Hello everyone! Welcome to another YAWL tutorial! In the last three tutorials of the series of 25 tutorials, we will talk about process mining. There is a very close relationship between YAWL and process mining as you will see. So let's first recap what we've seen so far. So let's assume that we have our world.

Our world of processes people organizations and so on. So what we did so far was that we had modeled business processes. And in modeling business processes we came up with these YAWL diagrams as some kind of graphical depiction of our process. And then we added to the so-called control flow view some more aspects like the data perspective and the resource perspective. And when we had all that, we had a YAWL specification and the YAWL specification allowed us to generate an IT-system with which we could execute the process. And here we have the YAWL engine.

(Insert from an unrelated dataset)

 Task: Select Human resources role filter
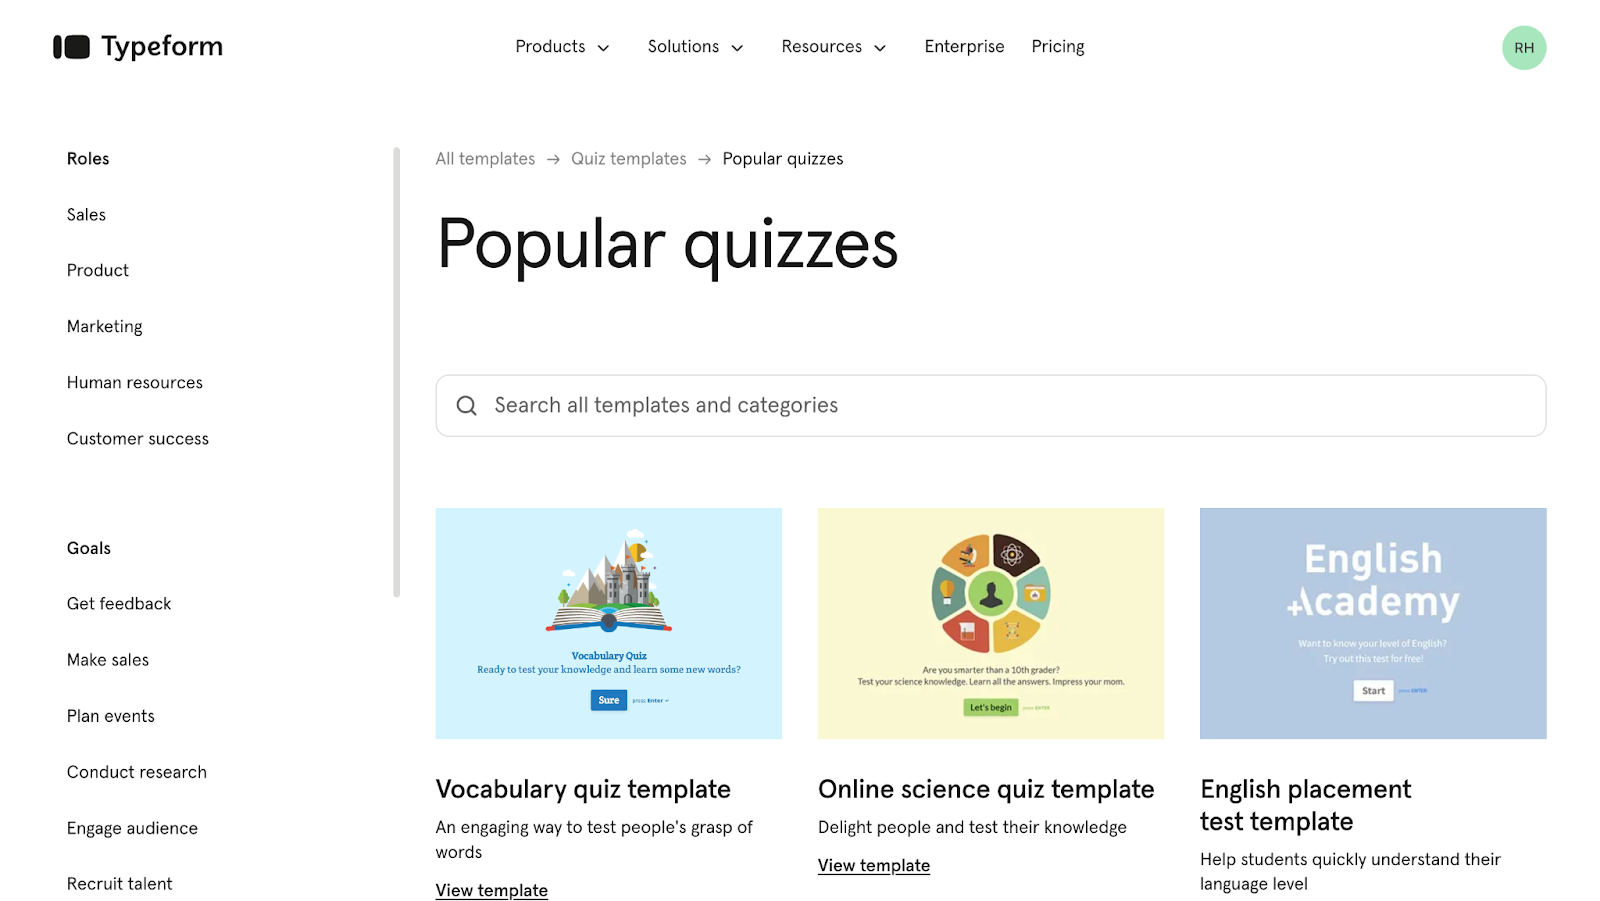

Probably, some other software around it to make it work to embed it into something. And then this IT system directly supported our business process. And this is something like a closed circle. So if we have changes in the world, which appear quite frequently, we create a new process model. We adapt the process model. We regenerate the new process that is then installed on the engine which then supports the world. And so we have the possibility of flexibly improve and adapt our processes.

So now what is process mining? Every it system generates logs in one form or another. So here we have our process logs. And the system produces these logs as it is running - either in a text file or in a database - in whatever format. The advantage in using YAWL here as our IT system is that YAWL can export directly a standard format for process mining which is called eXtensible Event Stream, XES for short. And we will talk about that in the next video. And then, if we have the process logs then we have process mining.

It's a little like data mining but specialized for processes. And we can for example discover process models just by looking at the logs without looking at the original specification. Or we can do conformance checking looking at if the logs conform to our process model. We can detect key performance indicators for our processes like average execution time or throughput etc. So we can use process mining to analyze and improve our processes. And we get another loop if you like here, where we have process improvement and very flexible adaptation of our processes and then of our IT systems. And this is the topic of the next videos. So stay tuned!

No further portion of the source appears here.